About
In June 2018, Greta Thunberg shared a post quoting an article that warned fossil fuels had to be abandoned within five years to prevent irreversible damage to the polar ice caps. The article overstated its source. After 2023 passed, the tweet was deleted. It resurfaced in conservative commentary as evidence of climate fraud — widely shared, widely misread, and no longer available in its original form. The argument that followed had no fixed record to refer to.
The question of whether Thunberg was right or wrong is separate. What matters is that the original claim became a moving target. Without a timestamped, unedited record, the debate was about a memory of a post rather than the post itself.
This happens constantly. Politicians walk back commitments by disputing the original wording. Executives deny forecasts their own press releases made. Organisations quietly revise what they promised. The problem is not that people lie — it is that the record disappears, and disappearance is easy. Tweets get deleted. Pages get updated. News cycles move on. The gap between what was said and what was done closes not because the promise was kept, but because the promise is no longer findable.
The Promise Safe is a response to that structural problem.
It is not a fact-checking service. It does not adjudicate truth. It does one thing: it holds the original record.
Log what was said — verbatim. Record who said it and when. Set a resurface date. When that date arrives, return to mark the promise Fulfilled or Empty. The original entry never changes. There is no editing, no revision, no quiet deletion. What was logged stays logged.
Public promises are shareable via a unique URL — a permanent link to a timestamped record that anyone can cite, reference, or return to. Private promises can be logged between individuals and sent directly to named recipients, creating a record both parties hold.
The mechanism is simple because the problem it addresses is simple: things said should stay said.
Why this exists
The Promise Safe is a Signal & Seed project. Signal & Seed builds tools at the intersection of accountability, public record, and the consequences of absence — what disappears, what gets forgotten, and what that forgetting costs.
This particular tool came out of a longer-running preoccupation with erasure. The practice behind Signal & Seed has spent years on what I call peripheral nothingness — the meaning that accumulates not in the thing itself but in the space left when it is gone. The deleted tweet. The promise walked back. The forecast quietly revised.

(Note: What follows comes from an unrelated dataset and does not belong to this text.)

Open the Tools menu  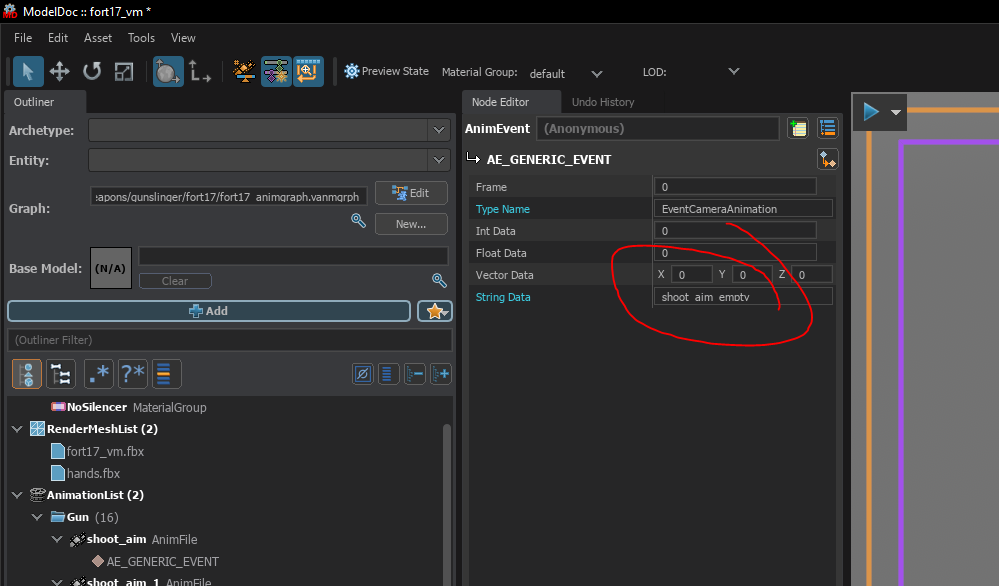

These are not just political failures. They are failures of record.
We cannot hold people accountable for what they said if what they said is no longer available. Accountability infrastructure is unglamorous. But its absence has consequences. We live in an information environment where claims proliferate faster than records can be kept, where the friction of deletion is lower than the friction of verification, and where the people with the most to lose from their own words are the ones with the most power to remove them.
The Promise Safe does not solve that problem at scale. It is a tool. What it offers is a place where a record, once made, stays made — and where the gap between the promise and the outcome is visible to anyone who wants to look.
There is a second mechanism at work. People follow through on commitments more often when they make them publicly. The cost of failure becomes social as well as personal — not just a private disappointment but a visible gap between what was said and what was done. The same logic underlies every public pledge, every signed contract, every statement made on record. The Promise Safe makes it available at any scale — from a head of state's inauguration promise to a personal goal logged between two people. The record is the accountability.